Para dom Geremias Steinmetz, a participação do cidadão das discussões políticas representa o verdadeiro fortalecimento da democracia
Com esta entrevista concedida pelo arcebispo de Londrina (PR), dom Geremias Steinmetz, a Agência de Notícias SIGNIS inicia uma série de diálogos com lideranças e especialistas da Igreja Católica no Brasil, sobre o tema das eleições deste ano. Nossa proposta é oferecer diferentes pontos de vista de quem está a serviço da causa do Evangelho a respeito dessa temática, sempre importante e desafiadora, sobretudo segundo o cenário político do Brasil hoje.
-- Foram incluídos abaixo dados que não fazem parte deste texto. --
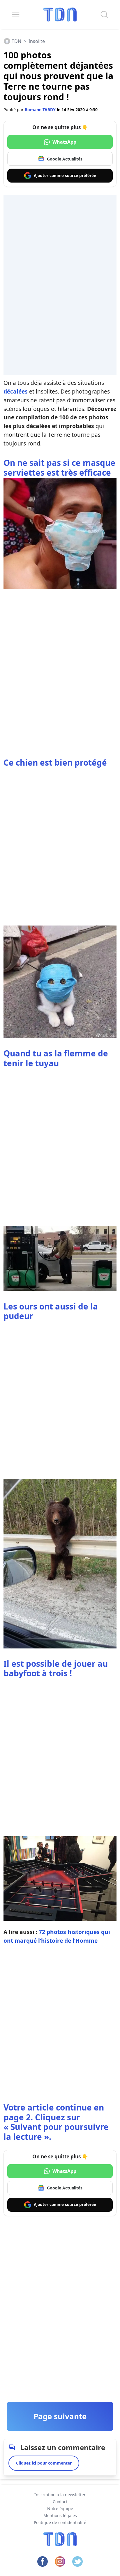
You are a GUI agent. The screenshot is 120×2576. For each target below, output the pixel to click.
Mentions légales (60, 2515)
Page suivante (60, 2416)
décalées (15, 391)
Na entrevista de estreia, Dom Geremias Steinmetz enfatiza o papel da Igreja na discussão dos temas políticos e, em particular, sua contribuição para o processo eleitoral deste ano, para o qual o Regional Sul 2 da Conferência Nacional dos Bispos do Brasil (CNBB), a exemplo de anos anteriores, preparou uma cartilha de orientação política para subsídio da reflexão das pessoas (confira texto no final da entrevista). Confira, a seguir, os principais trechos dessa entrevista:
Qual a avaliação geral que o Sr. faz do atual momento político brasileiro, tendo em vista as eleições deste ano?
Mais uma vez, temos que dizer claramente que há ainda um clima de bastante polarização e as composições estão sendo feitas por meio de diálogo, de encontros e desencontros. Podemos ver que há propostas bem concretas, que já podem ser avaliadas pela sociedade brasileira. Propostas que já vêm ao encontro das grandes questões do nosso povo como, por exemplo, a questão da democracia e o uso da urna eletrônica. Estão colocados também grandes temas nacionais como internacionais, como a questão do meio ambiente, da representação do nosso país no âmbito internacional, do armamento, da terra (como a ocupação da Amazônia). Também estão colocadas em discussão temas em nível estadual, como a questão da qualidade das universidades públicas, da educação. Os candidatos que começam a ser definidos devem se colocar diante dessas questões. As eleições gerais se constituem um dos momentos mais importantes da atualidade no Brasil e trarão implicações para a vida de todas as pessoas. Penso que muitos políticos já estão cientes dessas questões e deverão dar as suas respostas nos debates que acontecerão.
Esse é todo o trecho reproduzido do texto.